**Problem description:** Whenever a line contains "computer", include it in the count; reply with the number of such lines in the data and nothing else.

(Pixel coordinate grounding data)
━━━━━━━━

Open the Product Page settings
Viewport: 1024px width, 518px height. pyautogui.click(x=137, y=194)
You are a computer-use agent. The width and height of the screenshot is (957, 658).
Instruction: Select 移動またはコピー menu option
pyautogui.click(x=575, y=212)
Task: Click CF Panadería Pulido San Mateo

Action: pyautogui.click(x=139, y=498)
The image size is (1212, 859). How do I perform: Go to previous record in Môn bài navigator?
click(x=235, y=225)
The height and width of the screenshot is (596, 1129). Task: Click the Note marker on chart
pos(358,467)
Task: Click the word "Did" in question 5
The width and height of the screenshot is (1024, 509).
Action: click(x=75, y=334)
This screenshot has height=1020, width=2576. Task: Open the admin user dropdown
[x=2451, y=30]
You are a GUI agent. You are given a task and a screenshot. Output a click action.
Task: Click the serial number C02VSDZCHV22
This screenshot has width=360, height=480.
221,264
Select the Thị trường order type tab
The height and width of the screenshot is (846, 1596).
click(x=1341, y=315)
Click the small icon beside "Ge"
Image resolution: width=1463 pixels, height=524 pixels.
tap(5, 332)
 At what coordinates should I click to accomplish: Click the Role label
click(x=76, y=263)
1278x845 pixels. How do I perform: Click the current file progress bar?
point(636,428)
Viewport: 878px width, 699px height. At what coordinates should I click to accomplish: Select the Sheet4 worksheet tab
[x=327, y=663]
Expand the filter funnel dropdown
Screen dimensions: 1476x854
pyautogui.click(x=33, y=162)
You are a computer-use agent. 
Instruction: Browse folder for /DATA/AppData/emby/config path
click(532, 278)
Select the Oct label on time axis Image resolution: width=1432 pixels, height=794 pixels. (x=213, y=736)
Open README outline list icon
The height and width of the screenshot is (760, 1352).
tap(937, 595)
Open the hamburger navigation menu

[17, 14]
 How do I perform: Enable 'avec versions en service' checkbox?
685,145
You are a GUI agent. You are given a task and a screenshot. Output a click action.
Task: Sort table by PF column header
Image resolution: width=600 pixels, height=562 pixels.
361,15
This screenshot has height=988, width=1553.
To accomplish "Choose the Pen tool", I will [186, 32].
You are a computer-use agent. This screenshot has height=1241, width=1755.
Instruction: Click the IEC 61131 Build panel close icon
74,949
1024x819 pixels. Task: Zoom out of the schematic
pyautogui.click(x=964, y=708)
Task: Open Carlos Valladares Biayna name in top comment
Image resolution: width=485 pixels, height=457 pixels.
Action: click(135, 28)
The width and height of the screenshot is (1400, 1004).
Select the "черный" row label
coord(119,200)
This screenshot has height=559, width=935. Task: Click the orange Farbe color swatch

━━━━━━━━

**Your response:** 3